▶

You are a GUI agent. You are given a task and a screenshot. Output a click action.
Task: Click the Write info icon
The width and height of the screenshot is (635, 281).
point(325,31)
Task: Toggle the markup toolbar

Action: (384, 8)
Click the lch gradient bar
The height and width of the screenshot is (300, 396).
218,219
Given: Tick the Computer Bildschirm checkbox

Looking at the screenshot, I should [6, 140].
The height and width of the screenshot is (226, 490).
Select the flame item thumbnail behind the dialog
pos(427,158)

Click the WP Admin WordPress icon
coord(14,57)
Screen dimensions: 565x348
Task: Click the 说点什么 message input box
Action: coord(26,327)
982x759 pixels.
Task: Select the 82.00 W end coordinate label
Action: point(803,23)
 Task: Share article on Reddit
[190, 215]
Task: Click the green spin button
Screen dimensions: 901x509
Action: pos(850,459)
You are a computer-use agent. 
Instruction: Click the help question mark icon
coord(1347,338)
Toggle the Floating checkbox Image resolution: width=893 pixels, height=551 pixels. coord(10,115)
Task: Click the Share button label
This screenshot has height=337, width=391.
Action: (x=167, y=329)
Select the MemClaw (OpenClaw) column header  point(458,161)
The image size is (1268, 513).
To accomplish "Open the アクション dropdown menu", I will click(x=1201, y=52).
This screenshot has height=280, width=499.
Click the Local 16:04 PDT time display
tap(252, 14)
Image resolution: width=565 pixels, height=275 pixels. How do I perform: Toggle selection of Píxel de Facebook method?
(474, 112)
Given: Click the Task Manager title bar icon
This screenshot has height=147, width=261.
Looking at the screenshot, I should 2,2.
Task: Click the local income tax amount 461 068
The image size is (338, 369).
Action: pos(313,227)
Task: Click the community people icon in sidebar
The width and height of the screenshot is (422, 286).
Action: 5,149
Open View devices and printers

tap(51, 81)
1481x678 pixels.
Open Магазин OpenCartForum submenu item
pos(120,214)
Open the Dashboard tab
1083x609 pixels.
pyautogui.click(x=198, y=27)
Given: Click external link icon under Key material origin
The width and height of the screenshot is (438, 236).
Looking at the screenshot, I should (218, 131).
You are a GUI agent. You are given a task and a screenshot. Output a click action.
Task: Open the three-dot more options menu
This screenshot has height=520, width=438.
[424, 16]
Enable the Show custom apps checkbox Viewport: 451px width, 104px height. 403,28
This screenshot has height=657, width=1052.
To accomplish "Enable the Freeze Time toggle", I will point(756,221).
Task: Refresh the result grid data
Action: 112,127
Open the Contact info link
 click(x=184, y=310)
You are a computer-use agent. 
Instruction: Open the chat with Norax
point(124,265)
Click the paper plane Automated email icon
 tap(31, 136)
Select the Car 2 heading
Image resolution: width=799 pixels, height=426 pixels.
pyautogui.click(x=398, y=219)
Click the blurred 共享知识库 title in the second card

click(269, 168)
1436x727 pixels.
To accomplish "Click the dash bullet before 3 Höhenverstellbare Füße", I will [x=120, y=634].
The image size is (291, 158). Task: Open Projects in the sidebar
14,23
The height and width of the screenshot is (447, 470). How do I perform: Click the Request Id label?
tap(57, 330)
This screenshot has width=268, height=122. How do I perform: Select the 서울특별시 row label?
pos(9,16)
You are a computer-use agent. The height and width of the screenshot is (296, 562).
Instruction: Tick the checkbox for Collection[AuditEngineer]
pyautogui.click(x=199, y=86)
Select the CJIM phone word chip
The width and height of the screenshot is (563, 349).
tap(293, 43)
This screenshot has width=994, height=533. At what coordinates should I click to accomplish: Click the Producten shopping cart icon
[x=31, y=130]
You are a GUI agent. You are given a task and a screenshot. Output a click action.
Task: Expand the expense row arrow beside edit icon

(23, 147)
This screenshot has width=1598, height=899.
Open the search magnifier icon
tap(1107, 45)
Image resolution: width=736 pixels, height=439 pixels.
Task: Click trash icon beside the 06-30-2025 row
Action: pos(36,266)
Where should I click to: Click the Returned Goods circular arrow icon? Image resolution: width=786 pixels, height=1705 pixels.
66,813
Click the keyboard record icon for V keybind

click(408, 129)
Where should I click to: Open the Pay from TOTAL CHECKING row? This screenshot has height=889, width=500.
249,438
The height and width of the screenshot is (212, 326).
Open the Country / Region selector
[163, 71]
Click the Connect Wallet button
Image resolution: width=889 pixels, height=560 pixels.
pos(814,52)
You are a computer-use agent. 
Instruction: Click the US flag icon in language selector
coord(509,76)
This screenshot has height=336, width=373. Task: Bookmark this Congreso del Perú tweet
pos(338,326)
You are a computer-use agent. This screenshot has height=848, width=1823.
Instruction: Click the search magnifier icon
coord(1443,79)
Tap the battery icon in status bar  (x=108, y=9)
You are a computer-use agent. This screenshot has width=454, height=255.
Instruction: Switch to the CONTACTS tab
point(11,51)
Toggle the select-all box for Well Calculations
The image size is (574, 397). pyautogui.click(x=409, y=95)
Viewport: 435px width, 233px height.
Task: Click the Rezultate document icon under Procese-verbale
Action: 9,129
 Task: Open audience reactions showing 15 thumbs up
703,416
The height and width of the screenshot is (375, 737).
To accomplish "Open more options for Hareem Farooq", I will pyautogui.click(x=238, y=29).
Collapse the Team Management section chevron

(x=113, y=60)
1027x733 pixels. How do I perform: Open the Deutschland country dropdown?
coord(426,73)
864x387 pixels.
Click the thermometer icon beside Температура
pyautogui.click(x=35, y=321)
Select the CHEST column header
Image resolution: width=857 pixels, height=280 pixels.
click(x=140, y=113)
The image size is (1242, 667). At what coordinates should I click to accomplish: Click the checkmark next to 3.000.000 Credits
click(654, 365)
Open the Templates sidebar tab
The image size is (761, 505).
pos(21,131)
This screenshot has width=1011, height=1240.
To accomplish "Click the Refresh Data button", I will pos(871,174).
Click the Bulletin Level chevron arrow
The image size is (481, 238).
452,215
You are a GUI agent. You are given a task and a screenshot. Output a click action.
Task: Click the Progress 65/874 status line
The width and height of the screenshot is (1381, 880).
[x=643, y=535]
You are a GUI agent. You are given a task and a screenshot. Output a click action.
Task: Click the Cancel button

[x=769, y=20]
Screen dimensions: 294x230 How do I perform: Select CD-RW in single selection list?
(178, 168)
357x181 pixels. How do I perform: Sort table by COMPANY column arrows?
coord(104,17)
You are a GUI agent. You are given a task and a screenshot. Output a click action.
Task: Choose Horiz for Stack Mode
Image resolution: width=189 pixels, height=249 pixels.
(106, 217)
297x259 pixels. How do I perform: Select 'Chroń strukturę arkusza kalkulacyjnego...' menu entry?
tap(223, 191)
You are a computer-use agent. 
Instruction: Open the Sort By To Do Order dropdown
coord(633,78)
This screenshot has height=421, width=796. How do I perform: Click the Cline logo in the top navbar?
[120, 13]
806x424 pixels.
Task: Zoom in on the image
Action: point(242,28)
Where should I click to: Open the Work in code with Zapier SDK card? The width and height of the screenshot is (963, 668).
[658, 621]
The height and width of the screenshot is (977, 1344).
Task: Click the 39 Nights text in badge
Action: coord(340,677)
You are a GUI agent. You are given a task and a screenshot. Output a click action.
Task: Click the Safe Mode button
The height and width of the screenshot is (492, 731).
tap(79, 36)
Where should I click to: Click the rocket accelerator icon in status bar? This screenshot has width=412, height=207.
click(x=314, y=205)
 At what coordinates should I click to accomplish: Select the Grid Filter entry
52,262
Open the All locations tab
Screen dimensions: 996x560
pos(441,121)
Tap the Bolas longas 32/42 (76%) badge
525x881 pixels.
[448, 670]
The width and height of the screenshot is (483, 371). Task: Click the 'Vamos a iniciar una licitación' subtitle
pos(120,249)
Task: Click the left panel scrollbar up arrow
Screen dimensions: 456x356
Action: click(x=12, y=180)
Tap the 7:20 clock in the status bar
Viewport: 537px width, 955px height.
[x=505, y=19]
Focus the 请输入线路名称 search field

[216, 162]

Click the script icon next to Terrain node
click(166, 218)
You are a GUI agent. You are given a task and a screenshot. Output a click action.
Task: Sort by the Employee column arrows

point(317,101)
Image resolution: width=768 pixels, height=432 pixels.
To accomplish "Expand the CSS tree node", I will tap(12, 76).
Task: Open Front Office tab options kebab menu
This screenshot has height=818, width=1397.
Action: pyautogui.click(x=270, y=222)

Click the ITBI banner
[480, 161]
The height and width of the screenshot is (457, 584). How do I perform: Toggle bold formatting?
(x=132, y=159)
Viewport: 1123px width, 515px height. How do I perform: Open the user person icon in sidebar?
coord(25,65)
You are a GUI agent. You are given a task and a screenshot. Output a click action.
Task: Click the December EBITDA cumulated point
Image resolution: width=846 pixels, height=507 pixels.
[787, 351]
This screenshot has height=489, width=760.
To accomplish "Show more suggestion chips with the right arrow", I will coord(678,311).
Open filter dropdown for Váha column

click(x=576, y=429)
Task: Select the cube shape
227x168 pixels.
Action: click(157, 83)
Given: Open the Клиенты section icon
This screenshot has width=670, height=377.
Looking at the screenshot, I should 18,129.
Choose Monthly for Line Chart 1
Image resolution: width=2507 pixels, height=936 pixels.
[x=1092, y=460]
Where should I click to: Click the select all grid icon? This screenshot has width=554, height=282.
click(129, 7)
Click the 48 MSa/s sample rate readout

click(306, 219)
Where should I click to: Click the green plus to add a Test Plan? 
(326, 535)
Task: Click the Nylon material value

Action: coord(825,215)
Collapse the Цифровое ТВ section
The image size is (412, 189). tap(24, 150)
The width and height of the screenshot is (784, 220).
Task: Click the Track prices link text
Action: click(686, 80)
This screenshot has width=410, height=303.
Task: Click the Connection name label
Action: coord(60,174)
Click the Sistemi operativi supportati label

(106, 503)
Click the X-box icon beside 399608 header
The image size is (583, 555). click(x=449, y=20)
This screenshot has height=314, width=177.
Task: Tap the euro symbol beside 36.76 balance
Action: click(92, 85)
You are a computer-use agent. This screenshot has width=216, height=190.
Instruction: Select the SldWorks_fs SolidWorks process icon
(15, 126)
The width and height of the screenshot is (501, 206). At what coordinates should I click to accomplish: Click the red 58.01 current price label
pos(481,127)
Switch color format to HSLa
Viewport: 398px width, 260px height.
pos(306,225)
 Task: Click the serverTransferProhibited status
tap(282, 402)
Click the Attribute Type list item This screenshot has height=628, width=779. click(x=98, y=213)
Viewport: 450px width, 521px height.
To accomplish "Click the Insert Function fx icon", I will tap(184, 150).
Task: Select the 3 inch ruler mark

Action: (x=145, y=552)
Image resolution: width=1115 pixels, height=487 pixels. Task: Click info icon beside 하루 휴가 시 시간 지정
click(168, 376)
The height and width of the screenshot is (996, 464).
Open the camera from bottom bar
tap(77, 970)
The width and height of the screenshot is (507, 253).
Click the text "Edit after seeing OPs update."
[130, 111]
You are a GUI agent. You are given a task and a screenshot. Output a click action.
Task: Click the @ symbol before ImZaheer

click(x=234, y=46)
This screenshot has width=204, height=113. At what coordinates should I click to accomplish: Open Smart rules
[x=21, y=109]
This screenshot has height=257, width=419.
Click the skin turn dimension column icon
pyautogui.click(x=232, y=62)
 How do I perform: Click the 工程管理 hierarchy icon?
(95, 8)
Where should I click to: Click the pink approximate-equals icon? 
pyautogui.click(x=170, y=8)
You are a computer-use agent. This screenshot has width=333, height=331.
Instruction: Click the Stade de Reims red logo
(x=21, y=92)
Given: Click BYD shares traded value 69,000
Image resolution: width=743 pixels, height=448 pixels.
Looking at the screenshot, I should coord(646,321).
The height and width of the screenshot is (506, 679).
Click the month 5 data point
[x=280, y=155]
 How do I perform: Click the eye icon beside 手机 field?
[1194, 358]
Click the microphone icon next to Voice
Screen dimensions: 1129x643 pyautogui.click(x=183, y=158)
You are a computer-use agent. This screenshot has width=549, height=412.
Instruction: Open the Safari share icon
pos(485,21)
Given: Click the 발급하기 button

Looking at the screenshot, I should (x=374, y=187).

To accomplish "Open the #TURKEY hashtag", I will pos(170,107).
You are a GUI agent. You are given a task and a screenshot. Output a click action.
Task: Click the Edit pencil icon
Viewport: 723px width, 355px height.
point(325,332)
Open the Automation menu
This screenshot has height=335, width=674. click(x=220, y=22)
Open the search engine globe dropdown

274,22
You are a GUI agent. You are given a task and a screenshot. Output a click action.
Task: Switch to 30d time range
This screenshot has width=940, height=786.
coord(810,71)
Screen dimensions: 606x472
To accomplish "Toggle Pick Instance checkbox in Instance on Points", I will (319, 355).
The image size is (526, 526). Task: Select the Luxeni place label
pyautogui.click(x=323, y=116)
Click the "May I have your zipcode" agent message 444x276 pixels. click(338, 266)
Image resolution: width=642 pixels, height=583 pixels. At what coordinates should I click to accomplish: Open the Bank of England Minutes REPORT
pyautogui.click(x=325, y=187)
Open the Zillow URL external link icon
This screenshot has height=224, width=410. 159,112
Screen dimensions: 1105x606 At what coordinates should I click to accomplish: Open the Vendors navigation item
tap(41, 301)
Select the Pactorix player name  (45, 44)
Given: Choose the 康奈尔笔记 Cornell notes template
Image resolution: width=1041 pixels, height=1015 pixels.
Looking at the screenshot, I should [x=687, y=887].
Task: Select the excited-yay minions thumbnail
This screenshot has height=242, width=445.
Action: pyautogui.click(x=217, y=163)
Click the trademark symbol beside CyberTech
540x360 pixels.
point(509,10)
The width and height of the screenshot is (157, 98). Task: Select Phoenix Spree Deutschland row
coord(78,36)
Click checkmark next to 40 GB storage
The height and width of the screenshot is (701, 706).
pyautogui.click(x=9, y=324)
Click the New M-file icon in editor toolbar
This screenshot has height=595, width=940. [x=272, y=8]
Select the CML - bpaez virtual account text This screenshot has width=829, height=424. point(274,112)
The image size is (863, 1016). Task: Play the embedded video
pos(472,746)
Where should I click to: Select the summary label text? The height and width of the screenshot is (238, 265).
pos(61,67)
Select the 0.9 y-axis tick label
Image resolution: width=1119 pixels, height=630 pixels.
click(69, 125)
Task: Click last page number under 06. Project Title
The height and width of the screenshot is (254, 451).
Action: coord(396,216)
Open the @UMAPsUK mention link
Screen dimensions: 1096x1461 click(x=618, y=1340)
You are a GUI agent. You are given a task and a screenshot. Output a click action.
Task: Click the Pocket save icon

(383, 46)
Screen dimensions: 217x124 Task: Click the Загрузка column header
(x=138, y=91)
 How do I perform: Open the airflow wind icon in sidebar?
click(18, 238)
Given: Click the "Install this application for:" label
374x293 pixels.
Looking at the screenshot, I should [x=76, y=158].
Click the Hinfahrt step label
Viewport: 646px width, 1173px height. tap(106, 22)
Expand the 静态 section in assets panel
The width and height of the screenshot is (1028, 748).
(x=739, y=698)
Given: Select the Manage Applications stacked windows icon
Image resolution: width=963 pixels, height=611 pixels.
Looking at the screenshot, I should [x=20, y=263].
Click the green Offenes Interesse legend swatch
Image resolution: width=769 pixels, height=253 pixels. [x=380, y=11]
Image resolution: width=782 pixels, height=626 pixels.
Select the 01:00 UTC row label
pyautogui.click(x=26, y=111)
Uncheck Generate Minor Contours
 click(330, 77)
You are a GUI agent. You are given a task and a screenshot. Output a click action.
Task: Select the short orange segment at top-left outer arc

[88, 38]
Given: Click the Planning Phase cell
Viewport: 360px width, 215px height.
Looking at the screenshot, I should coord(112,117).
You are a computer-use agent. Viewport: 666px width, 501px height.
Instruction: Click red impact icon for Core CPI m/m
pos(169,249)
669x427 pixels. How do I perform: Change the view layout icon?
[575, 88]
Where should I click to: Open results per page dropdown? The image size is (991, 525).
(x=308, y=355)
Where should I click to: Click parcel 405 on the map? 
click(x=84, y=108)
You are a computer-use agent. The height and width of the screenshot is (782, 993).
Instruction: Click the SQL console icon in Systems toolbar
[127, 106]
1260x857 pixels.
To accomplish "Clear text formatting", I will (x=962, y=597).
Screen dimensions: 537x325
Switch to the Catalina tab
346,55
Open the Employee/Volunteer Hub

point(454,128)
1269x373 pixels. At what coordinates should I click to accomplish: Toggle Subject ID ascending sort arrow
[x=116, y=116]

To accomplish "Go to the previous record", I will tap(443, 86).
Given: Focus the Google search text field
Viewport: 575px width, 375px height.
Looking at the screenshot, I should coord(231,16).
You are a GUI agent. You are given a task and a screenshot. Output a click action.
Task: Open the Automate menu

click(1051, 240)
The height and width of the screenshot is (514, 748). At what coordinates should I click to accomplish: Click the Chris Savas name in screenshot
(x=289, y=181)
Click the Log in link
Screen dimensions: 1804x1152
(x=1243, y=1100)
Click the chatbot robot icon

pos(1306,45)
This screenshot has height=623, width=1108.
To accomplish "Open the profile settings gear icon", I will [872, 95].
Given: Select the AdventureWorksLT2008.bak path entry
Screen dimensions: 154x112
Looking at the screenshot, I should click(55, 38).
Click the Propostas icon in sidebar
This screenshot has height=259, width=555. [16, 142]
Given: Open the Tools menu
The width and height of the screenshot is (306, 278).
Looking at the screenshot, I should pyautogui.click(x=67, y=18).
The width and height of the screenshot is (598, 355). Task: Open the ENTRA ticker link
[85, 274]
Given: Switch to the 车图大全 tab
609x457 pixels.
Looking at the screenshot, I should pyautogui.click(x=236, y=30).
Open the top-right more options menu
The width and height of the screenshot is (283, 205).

◀

• WHAT YOU HAVE TO DO
Could you transcribe the entries exactly, from the first line through the line containing "Select the MemClaw", and give nothing more?

• EXPECTED ANSWER
You are a GUI agent. You are given a task and a screenshot. Output a click action.
Task: Click the Write info icon
The width and height of the screenshot is (635, 281).
point(325,31)
Task: Toggle the markup toolbar

Action: (384, 8)
Click the lch gradient bar
The height and width of the screenshot is (300, 396).
218,219
Given: Tick the Computer Bildschirm checkbox

Looking at the screenshot, I should [6, 140].
The height and width of the screenshot is (226, 490).
Select the flame item thumbnail behind the dialog
pos(427,158)

Click the WP Admin WordPress icon
coord(14,57)
Screen dimensions: 565x348
Task: Click the 说点什么 message input box
Action: coord(26,327)
982x759 pixels.
Task: Select the 82.00 W end coordinate label
Action: point(803,23)
 Task: Share article on Reddit
[190, 215]
Task: Click the green spin button
Screen dimensions: 901x509
Action: pos(850,459)
You are a computer-use agent. 
Instruction: Click the help question mark icon
coord(1347,338)
Toggle the Floating checkbox Image resolution: width=893 pixels, height=551 pixels. coord(10,115)
Task: Click the Share button label
This screenshot has height=337, width=391.
Action: (x=167, y=329)
Select the MemClaw (OpenClaw) column header  point(458,161)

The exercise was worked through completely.